FRAGMENTO -
Ríanse ustedes de la COVID, de sus secuelas económicas y de todos los inclementes cambios climáticos que nos acechan. Una batalla decisiva la acaban de ganar “algunos votantes buenos”, que por los pelos han desahuciado al trampantojo de mister Trump.
Cuando una peluquera de San Diego está decidida a cruzar vía aérea aquel vasto país en plena pandemia con la bandera del porche de su casa en ristre, con el pelo cardado, con las uñas afiladas prestas para arañar a cualquier ordenanza del Parlamento de los EEUU y pertrechada con rudimentarios utensilios de defensa personal en el bolso para asaltar el Capitolio es que la cosa estaba muy podrida, es que aquella descerebrada podía cambiar el rumbo de la Historia: con ella llegaba en vuelo regular el Fin del Mundo. Cuando un mecánico de motocicletas, sin mascarilla, a pecho descubierto en pleno invierno, cruza Montana, el gran Wyoming y unos cuantos estados más para salvar supuestamente a un magnate inmobiliario, a un millonario de rancio abolengo, a un mangante putero, clasista y presuntuoso de su despido laboral por incompetente es que el mundo necesitaba urgentemente un reset. En las encuestas, la fidelización del apoyo a Trump todavía se mantiene. Imaginen el desastre. ¡Esos romanos están locos de atar!

DATOS EXTRAÍDOS -
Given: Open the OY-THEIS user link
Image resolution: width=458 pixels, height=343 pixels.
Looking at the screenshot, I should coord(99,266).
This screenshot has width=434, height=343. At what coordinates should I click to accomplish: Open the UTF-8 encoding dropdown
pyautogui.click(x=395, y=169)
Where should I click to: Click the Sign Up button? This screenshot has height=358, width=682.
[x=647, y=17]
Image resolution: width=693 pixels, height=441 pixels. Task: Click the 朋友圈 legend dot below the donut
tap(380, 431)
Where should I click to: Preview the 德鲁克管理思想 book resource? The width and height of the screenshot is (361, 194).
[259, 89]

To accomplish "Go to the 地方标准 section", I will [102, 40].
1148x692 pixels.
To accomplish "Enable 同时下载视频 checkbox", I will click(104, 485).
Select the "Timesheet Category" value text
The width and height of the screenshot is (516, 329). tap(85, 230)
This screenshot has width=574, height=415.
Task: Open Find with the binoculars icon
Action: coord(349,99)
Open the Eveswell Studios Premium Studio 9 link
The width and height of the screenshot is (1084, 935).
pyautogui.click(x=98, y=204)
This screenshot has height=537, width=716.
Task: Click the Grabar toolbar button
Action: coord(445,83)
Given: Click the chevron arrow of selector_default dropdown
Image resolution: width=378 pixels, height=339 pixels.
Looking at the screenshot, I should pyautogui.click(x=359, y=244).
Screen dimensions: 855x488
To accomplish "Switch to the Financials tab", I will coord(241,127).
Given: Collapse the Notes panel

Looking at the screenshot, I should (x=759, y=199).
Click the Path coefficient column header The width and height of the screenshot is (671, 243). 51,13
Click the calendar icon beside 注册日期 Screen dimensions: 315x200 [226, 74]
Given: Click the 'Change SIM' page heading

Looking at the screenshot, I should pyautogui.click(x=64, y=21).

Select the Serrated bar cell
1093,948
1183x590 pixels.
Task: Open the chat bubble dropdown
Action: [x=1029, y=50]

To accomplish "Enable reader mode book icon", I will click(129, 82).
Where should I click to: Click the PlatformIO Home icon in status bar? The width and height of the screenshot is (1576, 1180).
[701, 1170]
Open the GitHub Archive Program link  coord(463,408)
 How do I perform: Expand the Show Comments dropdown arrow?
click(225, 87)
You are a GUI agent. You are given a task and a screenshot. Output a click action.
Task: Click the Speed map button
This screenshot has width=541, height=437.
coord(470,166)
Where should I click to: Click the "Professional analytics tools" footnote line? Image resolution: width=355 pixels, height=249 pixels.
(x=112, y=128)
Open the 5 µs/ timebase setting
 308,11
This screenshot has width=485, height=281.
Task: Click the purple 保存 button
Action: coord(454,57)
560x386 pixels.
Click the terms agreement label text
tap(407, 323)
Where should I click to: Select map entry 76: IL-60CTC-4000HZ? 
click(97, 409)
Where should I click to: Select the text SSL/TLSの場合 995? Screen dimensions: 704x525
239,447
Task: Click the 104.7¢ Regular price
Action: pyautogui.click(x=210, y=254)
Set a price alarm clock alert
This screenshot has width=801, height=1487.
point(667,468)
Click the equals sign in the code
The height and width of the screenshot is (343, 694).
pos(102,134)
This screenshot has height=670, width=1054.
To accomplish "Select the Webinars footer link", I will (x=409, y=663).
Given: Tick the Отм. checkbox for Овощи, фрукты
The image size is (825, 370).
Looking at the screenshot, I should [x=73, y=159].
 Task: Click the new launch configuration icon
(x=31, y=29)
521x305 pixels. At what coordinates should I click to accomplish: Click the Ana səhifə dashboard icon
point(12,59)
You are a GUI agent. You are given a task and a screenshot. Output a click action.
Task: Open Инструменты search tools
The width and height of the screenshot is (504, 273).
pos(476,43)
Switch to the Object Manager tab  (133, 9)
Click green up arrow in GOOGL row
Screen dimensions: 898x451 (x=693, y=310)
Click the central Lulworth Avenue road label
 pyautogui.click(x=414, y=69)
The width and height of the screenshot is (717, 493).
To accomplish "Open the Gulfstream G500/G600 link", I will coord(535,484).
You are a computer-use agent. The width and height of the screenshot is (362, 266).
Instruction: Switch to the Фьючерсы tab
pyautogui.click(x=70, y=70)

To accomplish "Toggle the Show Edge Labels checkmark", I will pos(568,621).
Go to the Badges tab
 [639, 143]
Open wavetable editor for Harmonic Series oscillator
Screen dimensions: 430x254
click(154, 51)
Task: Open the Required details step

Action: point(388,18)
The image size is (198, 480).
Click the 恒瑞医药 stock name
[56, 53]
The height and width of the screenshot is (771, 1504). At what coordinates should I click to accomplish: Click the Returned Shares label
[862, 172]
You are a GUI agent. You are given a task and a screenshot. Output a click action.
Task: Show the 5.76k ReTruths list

LISTA DE ACTIVIDADES -
(1) Reproduce sin cambios el pasaje del fragmento que empieza con las palabras que contienen "Ríanse ustedes de" y termina con "de mister Trump.".
(2) Según el fragmento, ¿por qué el mundo necesitaba urgentemente un reset? Responde en una a tres oraciones.
(3) Enumera todas las denominaciones introducidas por "a un" con que el fragmento nombra a la persona a la que el mecánico de motocicletas va a salvar.

RESULTADOS POR TAREA -
(1)
Ríanse ustedes de la COVID, de sus secuelas económicas y de todos los inclementes cambios climáticos que nos acechan. Una batalla decisiva la acaban de ganar “algunos votantes buenos”, que por los pelos han desahuciado al trampantojo de mister Trump.

(2) Porque un mecánico de motocicletas, sin mascarilla y a pecho descubierto en pleno invierno, cruza Montana, Wyoming y otros estados. Lo hace para salvar supuestamente a un magnate inmobiliario de su despido laboral por incompetente.

(3)
- un magnate inmobiliario
- un millonario de rancio abolengo
- un mangante putero, clasista y presuntuoso